RECORDS SUPPLIED:
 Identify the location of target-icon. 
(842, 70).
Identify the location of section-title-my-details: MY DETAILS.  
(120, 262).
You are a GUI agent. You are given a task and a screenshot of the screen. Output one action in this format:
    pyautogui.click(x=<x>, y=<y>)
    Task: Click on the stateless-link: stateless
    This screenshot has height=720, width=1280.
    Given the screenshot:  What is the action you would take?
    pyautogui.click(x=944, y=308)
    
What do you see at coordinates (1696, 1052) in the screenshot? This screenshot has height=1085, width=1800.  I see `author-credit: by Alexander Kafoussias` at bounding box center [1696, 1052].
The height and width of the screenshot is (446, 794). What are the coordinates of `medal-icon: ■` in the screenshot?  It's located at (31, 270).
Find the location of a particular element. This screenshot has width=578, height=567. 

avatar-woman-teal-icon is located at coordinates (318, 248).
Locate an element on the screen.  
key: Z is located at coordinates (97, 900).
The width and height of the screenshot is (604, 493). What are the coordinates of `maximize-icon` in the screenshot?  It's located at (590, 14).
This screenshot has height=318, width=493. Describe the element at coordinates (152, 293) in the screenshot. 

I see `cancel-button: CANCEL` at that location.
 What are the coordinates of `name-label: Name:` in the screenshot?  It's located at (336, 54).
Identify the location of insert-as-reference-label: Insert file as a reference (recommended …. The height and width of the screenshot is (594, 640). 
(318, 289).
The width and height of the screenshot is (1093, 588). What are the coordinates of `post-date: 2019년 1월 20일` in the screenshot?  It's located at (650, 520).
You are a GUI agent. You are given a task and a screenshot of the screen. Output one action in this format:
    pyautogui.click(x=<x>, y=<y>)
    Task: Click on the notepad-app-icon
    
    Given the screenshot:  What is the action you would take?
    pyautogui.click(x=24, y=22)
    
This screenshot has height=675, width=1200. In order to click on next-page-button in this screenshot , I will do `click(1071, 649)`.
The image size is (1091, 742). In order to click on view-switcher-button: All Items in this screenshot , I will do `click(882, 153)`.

TASK ITEM: Set out the lines of the material from the one containing "This screenshot has height=675, width=1200." through the end as a JSON list of strings, one string per line, leaving out any blank lines.

ANSWER TO THIS TASK:
[
  "This screenshot has height=675, width=1200. In order to click on next-page-button in this screenshot , I will do `click(1071, 649)`.",
  "The image size is (1091, 742). In order to click on view-switcher-button: All Items in this screenshot , I will do `click(882, 153)`."
]